New risks are appearing. The "environmental" filters installed on a number of chimneys to capture carcinogenic substances need to be regularly cleaned. This work is done by subcontractors. The workers put on overalls before going up to the small confined spaces containing the dangerous substances spewed up by the glassworks. Expert studies have shown that this type of work should have the same draconian requirements as asbestos removal. But that’s not the way the employers see things.
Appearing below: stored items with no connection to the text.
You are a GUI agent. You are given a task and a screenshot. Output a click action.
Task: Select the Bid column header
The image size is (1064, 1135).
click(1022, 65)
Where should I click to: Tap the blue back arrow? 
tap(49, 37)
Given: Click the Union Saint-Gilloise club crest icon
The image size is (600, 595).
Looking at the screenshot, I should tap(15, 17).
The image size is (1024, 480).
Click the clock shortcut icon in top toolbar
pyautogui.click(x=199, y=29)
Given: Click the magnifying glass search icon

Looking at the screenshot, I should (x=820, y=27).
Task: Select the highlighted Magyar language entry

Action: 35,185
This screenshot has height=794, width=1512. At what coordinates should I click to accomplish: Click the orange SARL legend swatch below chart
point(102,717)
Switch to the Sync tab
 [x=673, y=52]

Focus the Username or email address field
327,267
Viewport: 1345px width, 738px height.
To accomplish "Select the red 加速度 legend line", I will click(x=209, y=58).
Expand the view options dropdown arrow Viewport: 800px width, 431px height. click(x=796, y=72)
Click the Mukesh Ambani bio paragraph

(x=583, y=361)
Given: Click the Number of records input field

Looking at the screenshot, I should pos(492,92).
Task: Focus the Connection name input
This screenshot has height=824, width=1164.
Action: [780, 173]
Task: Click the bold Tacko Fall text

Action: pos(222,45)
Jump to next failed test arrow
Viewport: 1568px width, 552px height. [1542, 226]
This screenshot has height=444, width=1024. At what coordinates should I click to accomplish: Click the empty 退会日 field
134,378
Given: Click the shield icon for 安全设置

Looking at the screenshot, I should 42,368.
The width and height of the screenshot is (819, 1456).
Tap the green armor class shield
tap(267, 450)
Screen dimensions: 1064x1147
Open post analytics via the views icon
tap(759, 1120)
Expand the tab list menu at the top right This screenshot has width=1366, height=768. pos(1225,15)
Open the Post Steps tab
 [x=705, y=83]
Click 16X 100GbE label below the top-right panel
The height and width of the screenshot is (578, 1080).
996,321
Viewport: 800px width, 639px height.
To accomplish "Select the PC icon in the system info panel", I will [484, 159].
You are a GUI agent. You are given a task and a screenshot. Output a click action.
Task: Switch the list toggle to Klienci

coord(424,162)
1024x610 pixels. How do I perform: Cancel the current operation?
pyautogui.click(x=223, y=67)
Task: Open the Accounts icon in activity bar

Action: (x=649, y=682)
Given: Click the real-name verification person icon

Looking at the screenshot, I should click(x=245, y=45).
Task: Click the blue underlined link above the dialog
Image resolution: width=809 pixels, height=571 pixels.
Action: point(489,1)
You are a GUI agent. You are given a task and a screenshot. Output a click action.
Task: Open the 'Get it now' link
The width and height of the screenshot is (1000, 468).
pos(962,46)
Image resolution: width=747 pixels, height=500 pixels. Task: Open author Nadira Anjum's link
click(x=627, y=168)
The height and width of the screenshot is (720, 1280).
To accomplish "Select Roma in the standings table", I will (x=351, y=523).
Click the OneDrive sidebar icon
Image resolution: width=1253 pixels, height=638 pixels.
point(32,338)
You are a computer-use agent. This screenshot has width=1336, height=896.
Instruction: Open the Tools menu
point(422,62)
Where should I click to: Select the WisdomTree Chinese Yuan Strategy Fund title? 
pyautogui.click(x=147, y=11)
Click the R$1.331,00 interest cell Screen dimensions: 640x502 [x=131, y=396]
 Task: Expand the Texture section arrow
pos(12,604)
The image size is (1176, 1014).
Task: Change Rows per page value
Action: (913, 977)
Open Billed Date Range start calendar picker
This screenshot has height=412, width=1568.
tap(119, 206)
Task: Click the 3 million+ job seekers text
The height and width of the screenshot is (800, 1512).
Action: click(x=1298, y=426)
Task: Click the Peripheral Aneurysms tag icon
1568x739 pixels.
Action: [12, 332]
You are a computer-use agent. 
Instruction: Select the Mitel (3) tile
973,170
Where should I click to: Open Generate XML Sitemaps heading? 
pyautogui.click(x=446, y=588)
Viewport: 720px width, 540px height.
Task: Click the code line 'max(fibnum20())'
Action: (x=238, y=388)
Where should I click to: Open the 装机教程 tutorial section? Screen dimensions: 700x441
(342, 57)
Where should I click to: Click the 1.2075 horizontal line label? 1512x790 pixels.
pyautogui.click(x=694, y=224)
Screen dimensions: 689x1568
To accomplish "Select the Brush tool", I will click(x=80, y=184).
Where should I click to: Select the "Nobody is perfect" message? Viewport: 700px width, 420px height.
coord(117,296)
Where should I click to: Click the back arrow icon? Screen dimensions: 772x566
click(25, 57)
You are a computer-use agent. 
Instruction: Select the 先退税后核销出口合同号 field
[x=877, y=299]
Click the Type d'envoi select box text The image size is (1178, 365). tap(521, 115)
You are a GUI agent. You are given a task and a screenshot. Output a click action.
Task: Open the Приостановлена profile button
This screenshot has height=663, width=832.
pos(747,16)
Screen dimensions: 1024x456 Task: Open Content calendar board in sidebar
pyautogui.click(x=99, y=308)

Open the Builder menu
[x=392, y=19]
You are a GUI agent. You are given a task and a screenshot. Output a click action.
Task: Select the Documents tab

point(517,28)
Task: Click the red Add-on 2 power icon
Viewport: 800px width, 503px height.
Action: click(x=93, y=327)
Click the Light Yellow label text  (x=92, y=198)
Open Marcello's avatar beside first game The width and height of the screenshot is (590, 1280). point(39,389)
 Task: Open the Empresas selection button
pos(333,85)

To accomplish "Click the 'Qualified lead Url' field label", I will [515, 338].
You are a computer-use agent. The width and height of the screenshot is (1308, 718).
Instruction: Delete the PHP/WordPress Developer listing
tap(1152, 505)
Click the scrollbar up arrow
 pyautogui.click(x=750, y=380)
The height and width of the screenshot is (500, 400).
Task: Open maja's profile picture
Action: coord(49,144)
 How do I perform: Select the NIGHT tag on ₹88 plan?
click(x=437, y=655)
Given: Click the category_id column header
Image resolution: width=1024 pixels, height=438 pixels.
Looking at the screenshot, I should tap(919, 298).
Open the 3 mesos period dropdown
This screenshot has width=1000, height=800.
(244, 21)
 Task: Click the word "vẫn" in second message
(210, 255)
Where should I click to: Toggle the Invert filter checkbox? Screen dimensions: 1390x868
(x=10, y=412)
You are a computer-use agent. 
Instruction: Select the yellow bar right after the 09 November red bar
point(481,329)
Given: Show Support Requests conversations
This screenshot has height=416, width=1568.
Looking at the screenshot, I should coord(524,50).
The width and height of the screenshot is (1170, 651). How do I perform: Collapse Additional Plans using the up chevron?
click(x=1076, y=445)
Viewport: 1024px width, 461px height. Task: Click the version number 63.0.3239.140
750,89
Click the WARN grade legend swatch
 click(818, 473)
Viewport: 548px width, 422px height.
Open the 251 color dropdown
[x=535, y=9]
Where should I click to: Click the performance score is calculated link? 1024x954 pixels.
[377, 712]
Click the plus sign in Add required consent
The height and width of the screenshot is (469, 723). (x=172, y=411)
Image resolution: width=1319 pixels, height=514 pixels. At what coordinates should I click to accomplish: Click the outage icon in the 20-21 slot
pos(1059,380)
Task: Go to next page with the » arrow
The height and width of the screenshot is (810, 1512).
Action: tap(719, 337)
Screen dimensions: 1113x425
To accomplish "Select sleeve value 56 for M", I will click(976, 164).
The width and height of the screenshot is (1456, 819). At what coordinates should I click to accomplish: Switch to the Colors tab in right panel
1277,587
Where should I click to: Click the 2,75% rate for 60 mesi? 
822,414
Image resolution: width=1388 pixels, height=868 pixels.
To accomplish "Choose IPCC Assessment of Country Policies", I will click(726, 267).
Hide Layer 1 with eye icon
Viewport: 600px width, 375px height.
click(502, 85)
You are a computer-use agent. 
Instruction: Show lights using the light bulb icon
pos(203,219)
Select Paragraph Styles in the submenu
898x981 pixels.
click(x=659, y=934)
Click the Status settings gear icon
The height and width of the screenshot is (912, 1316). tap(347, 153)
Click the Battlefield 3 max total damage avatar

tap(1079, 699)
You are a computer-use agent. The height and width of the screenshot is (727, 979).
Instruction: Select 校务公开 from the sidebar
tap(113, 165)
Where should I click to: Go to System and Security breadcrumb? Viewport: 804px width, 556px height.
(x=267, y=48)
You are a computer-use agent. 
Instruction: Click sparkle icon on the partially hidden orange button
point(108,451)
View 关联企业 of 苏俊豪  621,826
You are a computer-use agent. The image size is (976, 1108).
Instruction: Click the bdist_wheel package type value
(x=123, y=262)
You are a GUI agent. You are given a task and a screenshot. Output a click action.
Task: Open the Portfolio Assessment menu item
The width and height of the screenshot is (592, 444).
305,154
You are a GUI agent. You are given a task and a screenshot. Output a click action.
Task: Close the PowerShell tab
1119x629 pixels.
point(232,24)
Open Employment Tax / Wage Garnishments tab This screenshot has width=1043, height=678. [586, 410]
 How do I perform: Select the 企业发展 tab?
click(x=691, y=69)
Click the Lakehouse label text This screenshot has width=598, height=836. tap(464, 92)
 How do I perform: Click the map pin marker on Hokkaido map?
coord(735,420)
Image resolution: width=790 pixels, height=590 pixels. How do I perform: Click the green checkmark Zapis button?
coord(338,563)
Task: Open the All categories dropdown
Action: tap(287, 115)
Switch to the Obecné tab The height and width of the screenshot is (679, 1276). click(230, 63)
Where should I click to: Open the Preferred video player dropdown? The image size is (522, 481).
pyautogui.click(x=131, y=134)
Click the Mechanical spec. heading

On starting their fight for health at work, the Givors glassworkers clearly stated that prevention was one of their main objectives. One of the ways to give sense to the diseases that have carried away so many of them is to say to yourself that current and future generations will be able to enjoy their full retirement, in good health. In the glassworks, as elsewhere, the majority of the risks to which workers are exposed have been known for a long time and are avoidable… If there is one consolation, it is that your death will benefit others•.
Marichalar P. (2017) Qui a tué les verriers de Givors?, éditions La Découverte.